* WORK REQUIRED: Restate the data below word for word, leaving nothing out.
━━ INPUT
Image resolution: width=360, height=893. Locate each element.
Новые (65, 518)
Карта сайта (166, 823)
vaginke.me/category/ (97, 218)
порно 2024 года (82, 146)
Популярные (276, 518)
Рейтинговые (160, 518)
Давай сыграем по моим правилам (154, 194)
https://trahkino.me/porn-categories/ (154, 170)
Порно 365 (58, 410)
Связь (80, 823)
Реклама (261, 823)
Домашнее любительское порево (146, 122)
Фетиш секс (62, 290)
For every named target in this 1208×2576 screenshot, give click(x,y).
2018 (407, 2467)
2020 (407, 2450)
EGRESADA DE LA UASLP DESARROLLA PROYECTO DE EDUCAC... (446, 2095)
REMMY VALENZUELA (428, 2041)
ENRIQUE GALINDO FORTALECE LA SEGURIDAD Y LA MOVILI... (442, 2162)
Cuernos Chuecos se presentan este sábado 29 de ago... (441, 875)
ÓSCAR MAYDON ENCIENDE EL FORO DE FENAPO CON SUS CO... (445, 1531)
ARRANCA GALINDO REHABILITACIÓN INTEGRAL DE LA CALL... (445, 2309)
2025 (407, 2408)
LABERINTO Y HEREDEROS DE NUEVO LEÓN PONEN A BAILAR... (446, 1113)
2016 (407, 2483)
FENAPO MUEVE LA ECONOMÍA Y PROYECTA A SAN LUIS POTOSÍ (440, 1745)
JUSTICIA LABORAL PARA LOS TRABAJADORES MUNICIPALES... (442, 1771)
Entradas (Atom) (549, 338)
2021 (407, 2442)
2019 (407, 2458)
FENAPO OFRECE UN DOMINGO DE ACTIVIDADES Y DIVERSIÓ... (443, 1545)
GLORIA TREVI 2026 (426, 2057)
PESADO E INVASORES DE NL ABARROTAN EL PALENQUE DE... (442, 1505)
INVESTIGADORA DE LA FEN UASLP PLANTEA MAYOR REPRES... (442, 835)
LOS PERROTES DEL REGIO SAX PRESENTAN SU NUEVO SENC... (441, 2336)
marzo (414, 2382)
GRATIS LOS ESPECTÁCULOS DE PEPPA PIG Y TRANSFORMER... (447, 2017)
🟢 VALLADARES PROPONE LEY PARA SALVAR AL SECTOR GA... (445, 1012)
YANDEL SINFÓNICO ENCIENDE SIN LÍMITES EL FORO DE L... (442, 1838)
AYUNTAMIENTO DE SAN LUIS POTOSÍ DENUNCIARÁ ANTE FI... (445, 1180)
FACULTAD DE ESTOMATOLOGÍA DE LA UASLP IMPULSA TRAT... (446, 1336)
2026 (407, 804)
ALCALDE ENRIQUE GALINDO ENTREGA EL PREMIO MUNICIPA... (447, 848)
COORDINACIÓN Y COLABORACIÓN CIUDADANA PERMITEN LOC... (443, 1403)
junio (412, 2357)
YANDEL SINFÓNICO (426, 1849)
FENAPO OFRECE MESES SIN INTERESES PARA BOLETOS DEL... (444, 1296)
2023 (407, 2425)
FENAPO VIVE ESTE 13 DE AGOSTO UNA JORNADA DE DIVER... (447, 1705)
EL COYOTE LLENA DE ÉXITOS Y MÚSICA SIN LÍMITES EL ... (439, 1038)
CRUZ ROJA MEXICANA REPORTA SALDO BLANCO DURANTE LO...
━━━━
* ANSWER TO THIS TASK:
Image resolution: width=360, height=893. Locate each element.
Новые (65, 518)
Карта сайта (166, 823)
vaginke.me/category/ (97, 218)
порно 2024 года (82, 146)
Популярные (276, 518)
Рейтинговые (160, 518)
Давай сыграем по моим правилам (154, 194)
https://trahkino.me/porn-categories/ (154, 170)
Порно 365 (58, 410)
Связь (80, 823)
Реклама (261, 823)
Домашнее любительское порево (146, 122)
Фетиш секс (62, 290)
For every named target in this 1208×2576 screenshot, give click(x,y).
2018 (407, 2467)
2020 (407, 2450)
EGRESADA DE LA UASLP DESARROLLA PROYECTO DE EDUCAC... (446, 2095)
REMMY VALENZUELA (428, 2041)
ENRIQUE GALINDO FORTALECE LA SEGURIDAD Y LA MOVILI... (442, 2162)
Cuernos Chuecos se presentan este sábado 29 de ago... (441, 875)
ÓSCAR MAYDON ENCIENDE EL FORO DE FENAPO CON SUS CO... (445, 1531)
ARRANCA GALINDO REHABILITACIÓN INTEGRAL DE LA CALL... (445, 2309)
2025 (407, 2408)
LABERINTO Y HEREDEROS DE NUEVO LEÓN PONEN A BAILAR... (446, 1113)
2016 (407, 2483)
FENAPO MUEVE LA ECONOMÍA Y PROYECTA A SAN LUIS POTOSÍ (440, 1745)
JUSTICIA LABORAL PARA LOS TRABAJADORES MUNICIPALES... (442, 1771)
Entradas (Atom) (549, 338)
2021 (407, 2442)
2019 (407, 2458)
FENAPO OFRECE UN DOMINGO DE ACTIVIDADES Y DIVERSIÓ... (443, 1545)
GLORIA TREVI 2026 (426, 2057)
PESADO E INVASORES DE NL ABARROTAN EL PALENQUE DE... (442, 1505)
INVESTIGADORA DE LA FEN UASLP PLANTEA MAYOR REPRES... (442, 835)
LOS PERROTES DEL REGIO SAX PRESENTAN SU NUEVO SENC... (441, 2336)
marzo (414, 2382)
GRATIS LOS ESPECTÁCULOS DE PEPPA PIG Y TRANSFORMER... (447, 2017)
🟢 VALLADARES PROPONE LEY PARA SALVAR AL SECTOR GA... (445, 1012)
YANDEL SINFÓNICO ENCIENDE SIN LÍMITES EL FORO DE L... (442, 1838)
AYUNTAMIENTO DE SAN LUIS POTOSÍ DENUNCIARÁ ANTE FI... (445, 1180)
FACULTAD DE ESTOMATOLOGÍA DE LA UASLP IMPULSA TRAT... (446, 1336)
2026 (407, 804)
ALCALDE ENRIQUE GALINDO ENTREGA EL PREMIO MUNICIPA... (447, 848)
COORDINACIÓN Y COLABORACIÓN CIUDADANA PERMITEN LOC... (443, 1403)
junio (412, 2357)
YANDEL SINFÓNICO (426, 1849)
FENAPO OFRECE MESES SIN INTERESES PARA BOLETOS DEL... (444, 1296)
2023 (407, 2425)
FENAPO VIVE ESTE 13 DE AGOSTO UNA JORNADA DE DIVER... (447, 1705)
EL COYOTE LLENA DE ÉXITOS Y MÚSICA SIN LÍMITES EL ... (439, 1038)
CRUZ ROJA MEXICANA REPORTA SALDO BLANCO DURANTE LO...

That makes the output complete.